RT Facility Coverage Protocol
When calling off for your regular schedule:
How many days are we in the facility? Are you planning on making up the lost day on another day that same week?
Should we allow this, should be our decision, or rule. If we cannot find a replacement, you need to make these hours up within that week (On another unscheduled day) but best case scenario is we cover the facility for the scheduled day with another RT, as to not reward call offs with being able to get your hours anyway.
Is the facility ok with this/do they know of the change?
Should be us, Scheduling, manager, Tanya, Etc. not the RT asking the facility. Lets face it, most RT’s have a good relationship at facilities and are very protective over other RT’s in their facilities, so can always spin it in a way so the facility does not need anyone that day.
We have contracts with the facilities for a certain number of days/hours per week. The facilities WILL be covered per our contract with them.

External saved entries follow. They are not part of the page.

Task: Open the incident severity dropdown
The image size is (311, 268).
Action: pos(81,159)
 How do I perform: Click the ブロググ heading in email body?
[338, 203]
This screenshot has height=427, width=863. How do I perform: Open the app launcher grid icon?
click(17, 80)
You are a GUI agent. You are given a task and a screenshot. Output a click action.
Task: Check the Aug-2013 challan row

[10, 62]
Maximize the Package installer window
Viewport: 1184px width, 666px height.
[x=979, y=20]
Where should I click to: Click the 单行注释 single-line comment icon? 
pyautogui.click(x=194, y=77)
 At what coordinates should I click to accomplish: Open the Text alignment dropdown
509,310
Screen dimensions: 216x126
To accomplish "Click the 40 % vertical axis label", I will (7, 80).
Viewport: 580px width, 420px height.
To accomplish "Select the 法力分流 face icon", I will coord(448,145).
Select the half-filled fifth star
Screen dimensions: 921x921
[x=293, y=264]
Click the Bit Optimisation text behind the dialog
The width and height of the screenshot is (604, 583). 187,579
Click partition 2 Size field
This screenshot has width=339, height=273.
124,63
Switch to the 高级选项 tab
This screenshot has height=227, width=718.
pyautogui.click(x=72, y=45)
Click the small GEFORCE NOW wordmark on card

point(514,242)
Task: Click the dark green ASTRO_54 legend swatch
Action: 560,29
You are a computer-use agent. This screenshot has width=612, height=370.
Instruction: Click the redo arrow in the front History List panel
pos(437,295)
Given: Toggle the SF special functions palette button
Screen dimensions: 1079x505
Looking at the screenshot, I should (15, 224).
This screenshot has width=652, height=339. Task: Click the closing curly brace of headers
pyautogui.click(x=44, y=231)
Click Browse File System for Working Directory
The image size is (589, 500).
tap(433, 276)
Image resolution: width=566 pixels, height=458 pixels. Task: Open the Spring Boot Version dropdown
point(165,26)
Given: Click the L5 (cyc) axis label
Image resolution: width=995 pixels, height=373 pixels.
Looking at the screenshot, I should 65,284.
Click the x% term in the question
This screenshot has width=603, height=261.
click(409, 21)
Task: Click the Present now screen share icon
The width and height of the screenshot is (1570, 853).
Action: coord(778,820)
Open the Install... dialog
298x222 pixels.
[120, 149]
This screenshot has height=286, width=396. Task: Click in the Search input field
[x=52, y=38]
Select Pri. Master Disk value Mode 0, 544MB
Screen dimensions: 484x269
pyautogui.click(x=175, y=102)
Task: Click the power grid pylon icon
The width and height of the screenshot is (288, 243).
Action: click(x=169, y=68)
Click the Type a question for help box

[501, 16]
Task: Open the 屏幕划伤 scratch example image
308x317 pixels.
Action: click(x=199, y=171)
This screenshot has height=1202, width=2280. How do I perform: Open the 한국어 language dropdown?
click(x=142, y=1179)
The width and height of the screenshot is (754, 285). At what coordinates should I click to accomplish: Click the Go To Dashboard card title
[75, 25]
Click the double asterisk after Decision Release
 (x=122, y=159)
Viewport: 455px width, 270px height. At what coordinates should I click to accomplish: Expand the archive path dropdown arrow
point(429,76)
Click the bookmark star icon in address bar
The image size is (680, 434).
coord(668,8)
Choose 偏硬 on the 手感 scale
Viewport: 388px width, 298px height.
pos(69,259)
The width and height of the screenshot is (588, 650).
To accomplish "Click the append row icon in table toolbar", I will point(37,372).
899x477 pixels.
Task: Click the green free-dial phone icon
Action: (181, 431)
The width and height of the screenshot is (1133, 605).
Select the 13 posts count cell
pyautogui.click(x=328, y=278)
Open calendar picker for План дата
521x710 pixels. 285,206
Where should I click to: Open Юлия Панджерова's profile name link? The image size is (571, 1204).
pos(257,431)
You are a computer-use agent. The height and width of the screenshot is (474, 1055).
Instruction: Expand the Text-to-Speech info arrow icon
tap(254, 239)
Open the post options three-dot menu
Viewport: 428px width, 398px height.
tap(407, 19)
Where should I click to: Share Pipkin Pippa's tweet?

I think the schedule thing and matching time sheets to schedule which should go totally live August 1, and then get better as we go will help with this. Managers and employees can get weekly, bi-weekly, monthly, reports on their Attendance and/ or tardiness and Schedule changes. We can then set thresholds that they can change their schedule x amount of times in a week/month or quarterly. Can get tighter as we go. Also if they are late for the scheduled time, and don’t call it in, it will show up on tardy report. If they are supposed to work 8AM to 12PM and instead go in at 6PM at night and do not let scheduling know, the 8AM shift will show up as a NO CALL/NO SHOW. These can start loose as warnings, and get tighter as we put people on notice and make them accountable.
It you can’t make your schedule hours/days at a facility, let office know when you call in that you need coverage for those hours/or that day or days. If you are making a change to existing schedule for that week so that you can still cover it, PLEASE let the office know of the schedule change.
It is NOT acceptable to short a facility hours to accommodate your personal schedule. We have RTs in place for coverage specifically for this purpose.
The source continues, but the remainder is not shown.